# Ejercicio planteado
Según el pasaje sobre la luz y el éter, ¿qué nombre dieron los científicos al medio por el que se creía que viajaba la luz?

# Pasaje proporcionado
A lomos de un haz de luz
A principios del siglo XX, el mundo de la física cambió totalmente gracias a otra serie de experimentos mentales. En 1879, un ingeniero alemán y un ama de casa tuvieron un niño. Este no empezó a hablar hasta que cumplió los tres. Además, se sabe que a los nueve tuvo problemas en el colegio y que a los dieciséis fantaseaba con galopar a lomos de un rayo de luna.
Este joven estaba al corriente del experimento que en 1803 hiciera el matemático inglés Thomas Young (1773–1829) y que demostró que la luz se compone de ondas. En aquel tiempo, la conclusión fue que la luz debía de viajar a través de algún tipo de medio (después de todo, las olas del océano viajaban a través del agua y las ondas del sonido viajaban a través del aire y de otros materiales). A este medio por el que viajaba la luz los científicos lo llamaron «éter». Nuestro joven también conocía el experimento llevado a cabo en 1887 por los científicos Albert Michelson (1852–1931) y Edward Morley (1838–1923) que intentó confirmar la existencia del éter. La analogía en la que se basaba el experimento era un viaje en una barca de remos que se desplazaba hacia arriba y hacia abajo por el curso de un río. Si se rema a una velocidad constante, la velocidad de la barca medida desde la orilla será mayor si se rema a favor de la corriente que si se rema contracorriente. Además, Michelson y Morley asumían que la luz viajaría a través del éter a velocidad constante (es decir, a la velocidad de la luz).

# Material proporcionado
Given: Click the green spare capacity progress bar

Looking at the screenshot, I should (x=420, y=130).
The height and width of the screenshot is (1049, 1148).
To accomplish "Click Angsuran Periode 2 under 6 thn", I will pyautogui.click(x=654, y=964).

# Ejercicio resuelto
Lo llamaron «éter».